Please repeat the records exactly, keeping the pictures out.

= = =

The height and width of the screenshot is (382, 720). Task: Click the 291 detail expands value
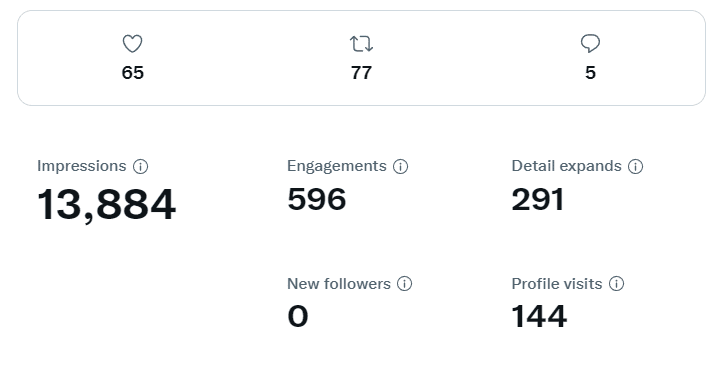tap(538, 199)
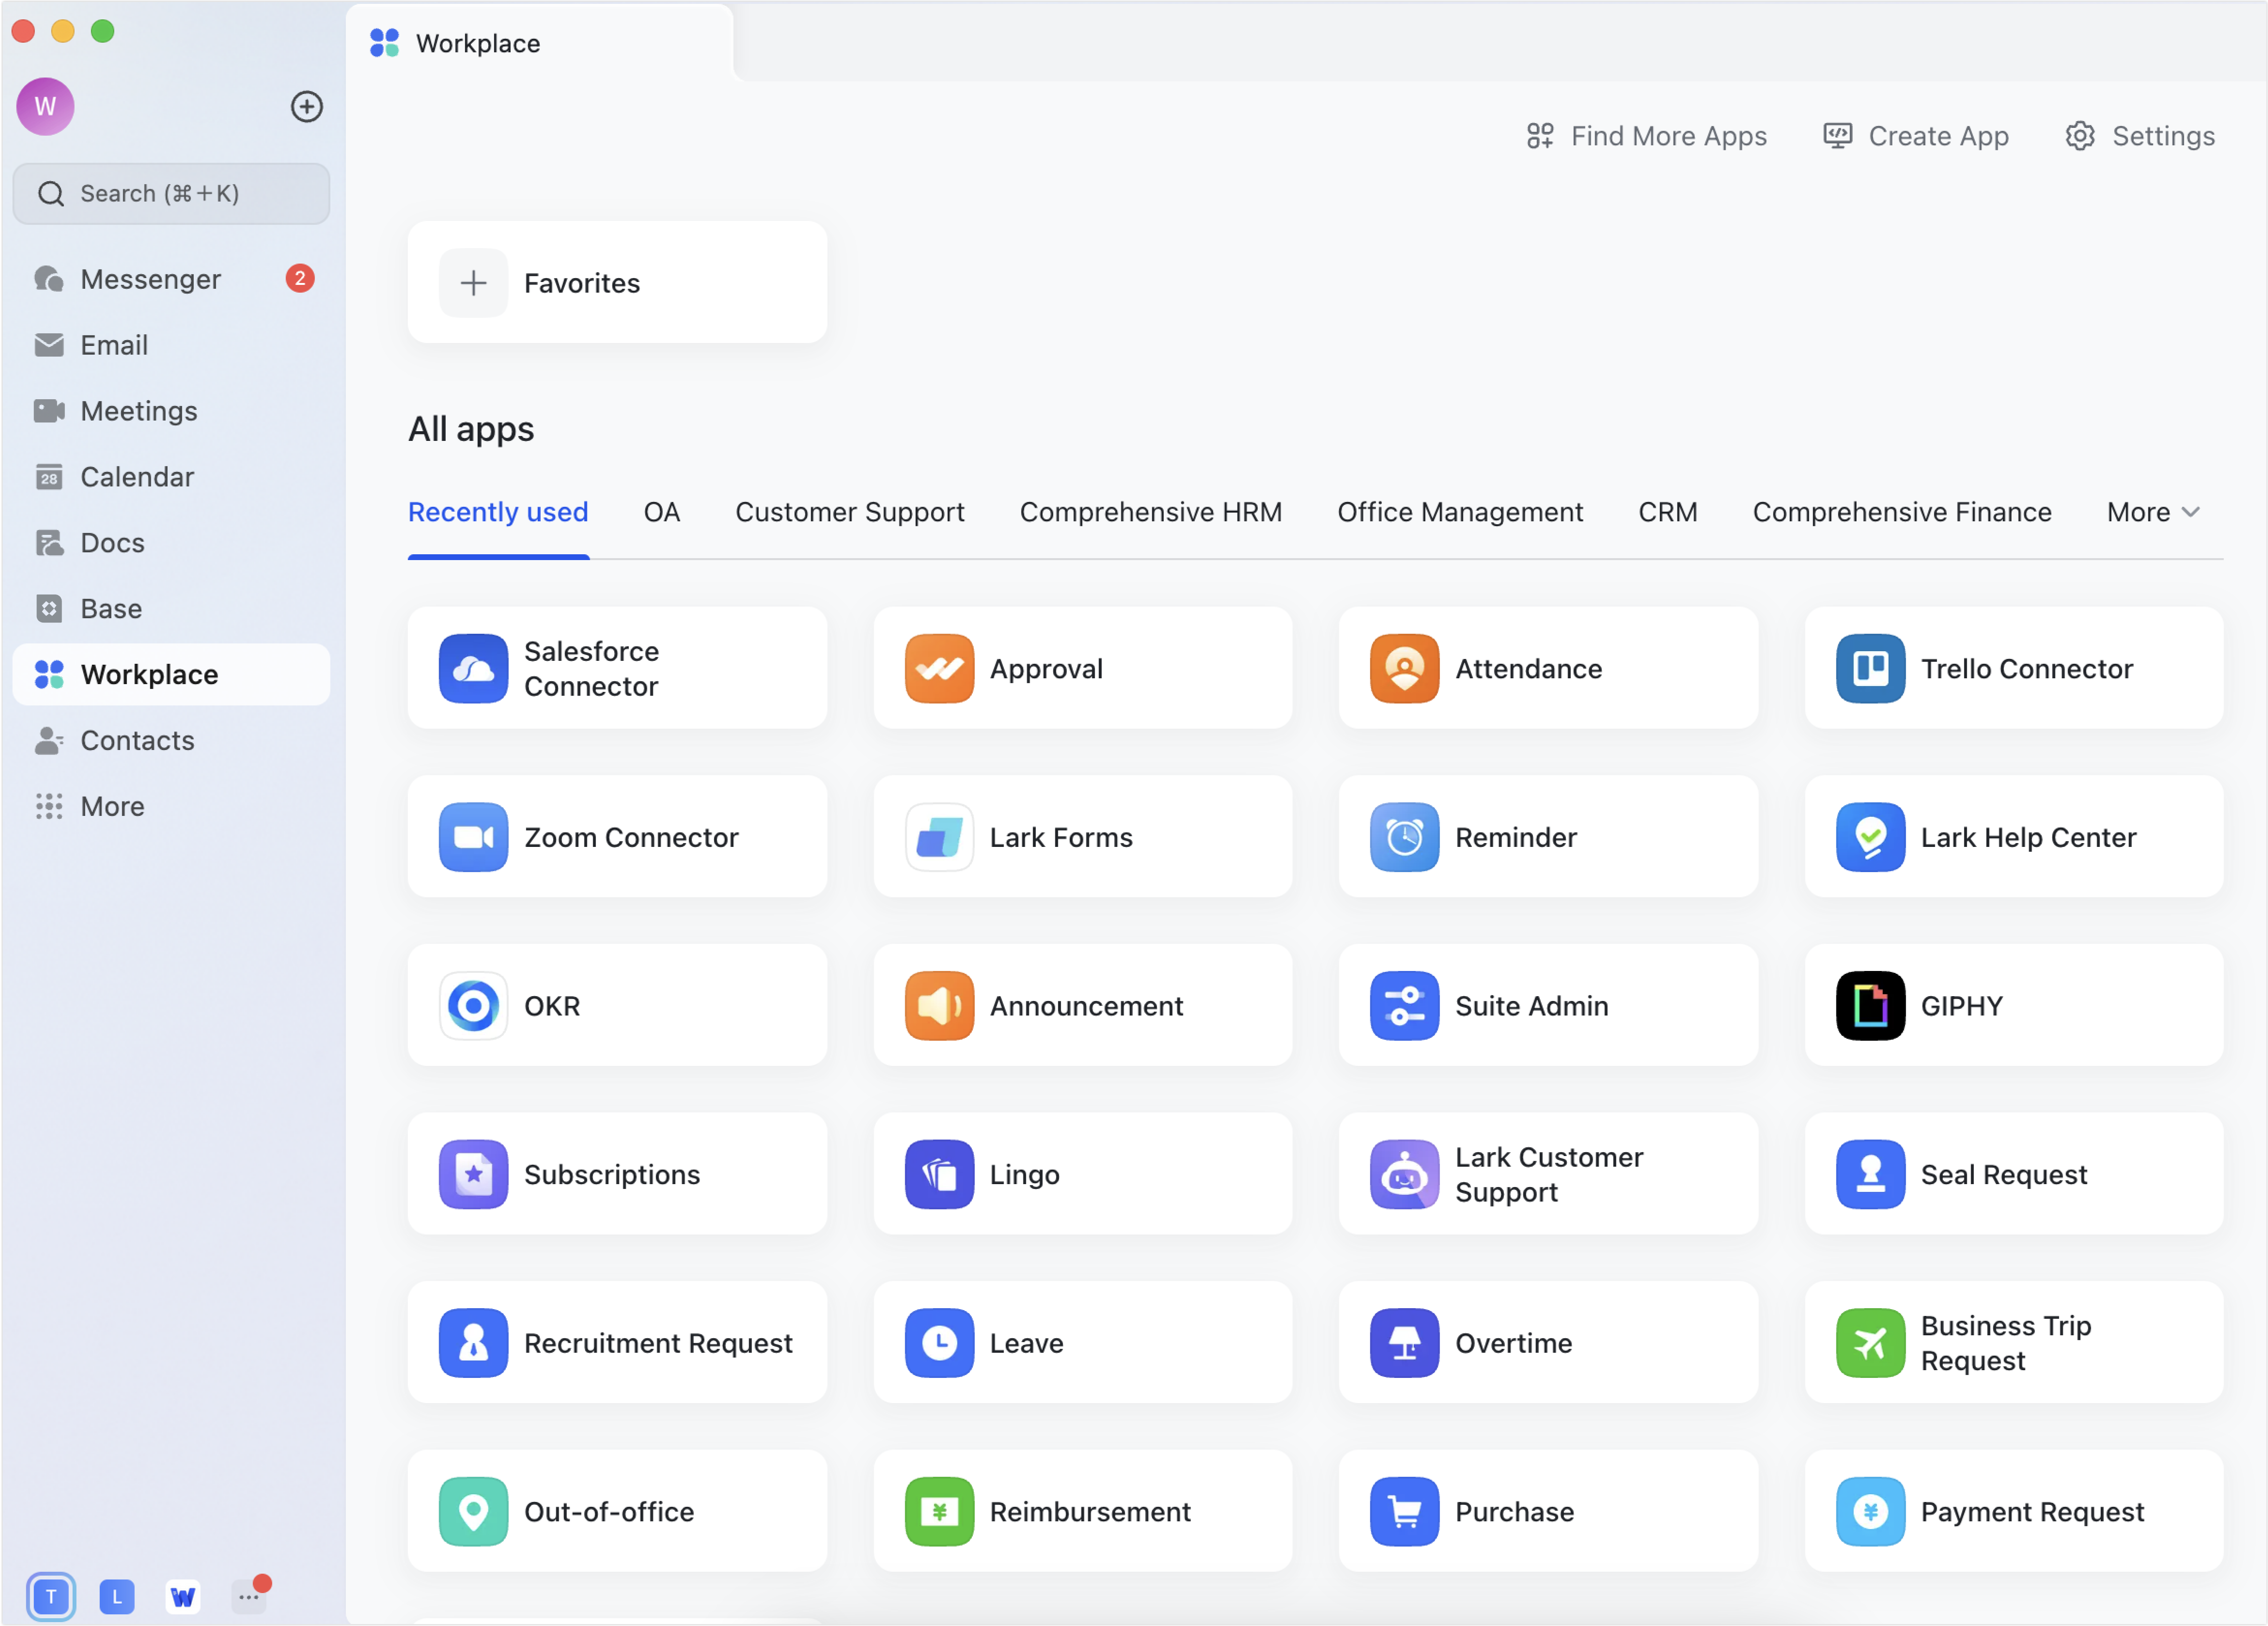Switch to the Customer Support tab
This screenshot has height=1626, width=2268.
click(x=850, y=512)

= = =

_WRITTEN ANSWER_:
The height and width of the screenshot is (382, 720). Task: Click the 291 detail expands value
tap(538, 199)
Switch to the Customer Support tab
This screenshot has height=1626, width=2268.
click(x=850, y=512)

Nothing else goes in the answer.